## WRITTEN EXERCISE
Reproduce all of the rows below verbatim, line for line.

## DATA ENTRIES
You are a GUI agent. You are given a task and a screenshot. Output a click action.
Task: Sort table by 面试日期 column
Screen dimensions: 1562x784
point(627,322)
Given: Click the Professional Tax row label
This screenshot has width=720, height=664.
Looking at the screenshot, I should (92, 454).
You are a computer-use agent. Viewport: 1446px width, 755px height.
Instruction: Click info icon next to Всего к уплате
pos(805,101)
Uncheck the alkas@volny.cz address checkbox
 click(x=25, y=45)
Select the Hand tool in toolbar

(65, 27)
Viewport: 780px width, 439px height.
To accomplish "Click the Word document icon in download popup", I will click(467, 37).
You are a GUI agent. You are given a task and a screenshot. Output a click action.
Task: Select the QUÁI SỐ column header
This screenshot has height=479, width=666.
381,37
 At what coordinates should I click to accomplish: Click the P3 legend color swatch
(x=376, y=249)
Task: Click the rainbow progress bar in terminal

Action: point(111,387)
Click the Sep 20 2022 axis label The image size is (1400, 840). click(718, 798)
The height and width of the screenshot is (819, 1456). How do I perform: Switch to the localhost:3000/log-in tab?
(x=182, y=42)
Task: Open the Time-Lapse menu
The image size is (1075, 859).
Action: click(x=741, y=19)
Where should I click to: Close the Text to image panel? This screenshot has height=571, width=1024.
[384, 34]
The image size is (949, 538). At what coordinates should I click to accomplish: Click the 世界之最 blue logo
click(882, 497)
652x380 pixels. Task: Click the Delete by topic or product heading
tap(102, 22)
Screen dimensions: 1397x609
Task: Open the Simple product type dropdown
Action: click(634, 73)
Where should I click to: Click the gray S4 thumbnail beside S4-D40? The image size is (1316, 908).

## COMPLETE OUTPUT
You are a GUI agent. You are given a task and a screenshot. Output a click action.
Task: Sort table by 面试日期 column
Screen dimensions: 1562x784
point(627,322)
Given: Click the Professional Tax row label
This screenshot has width=720, height=664.
Looking at the screenshot, I should (92, 454).
You are a computer-use agent. Viewport: 1446px width, 755px height.
Instruction: Click info icon next to Всего к уплате
pos(805,101)
Uncheck the alkas@volny.cz address checkbox
 click(x=25, y=45)
Select the Hand tool in toolbar

(65, 27)
Viewport: 780px width, 439px height.
To accomplish "Click the Word document icon in download popup", I will click(467, 37).
You are a GUI agent. You are given a task and a screenshot. Output a click action.
Task: Select the QUÁI SỐ column header
This screenshot has height=479, width=666.
381,37
 At what coordinates should I click to accomplish: Click the P3 legend color swatch
(x=376, y=249)
Task: Click the rainbow progress bar in terminal

Action: point(111,387)
Click the Sep 20 2022 axis label The image size is (1400, 840). click(718, 798)
The height and width of the screenshot is (819, 1456). How do I perform: Switch to the localhost:3000/log-in tab?
(x=182, y=42)
Task: Open the Time-Lapse menu
The image size is (1075, 859).
Action: click(x=741, y=19)
Where should I click to: Close the Text to image panel? This screenshot has height=571, width=1024.
[384, 34]
The image size is (949, 538). At what coordinates should I click to accomplish: Click the 世界之最 blue logo
click(882, 497)
652x380 pixels. Task: Click the Delete by topic or product heading
tap(102, 22)
Screen dimensions: 1397x609
Task: Open the Simple product type dropdown
Action: click(634, 73)
Where should I click to: Click the gray S4 thumbnail beside S4-D40? The image size is (1316, 908).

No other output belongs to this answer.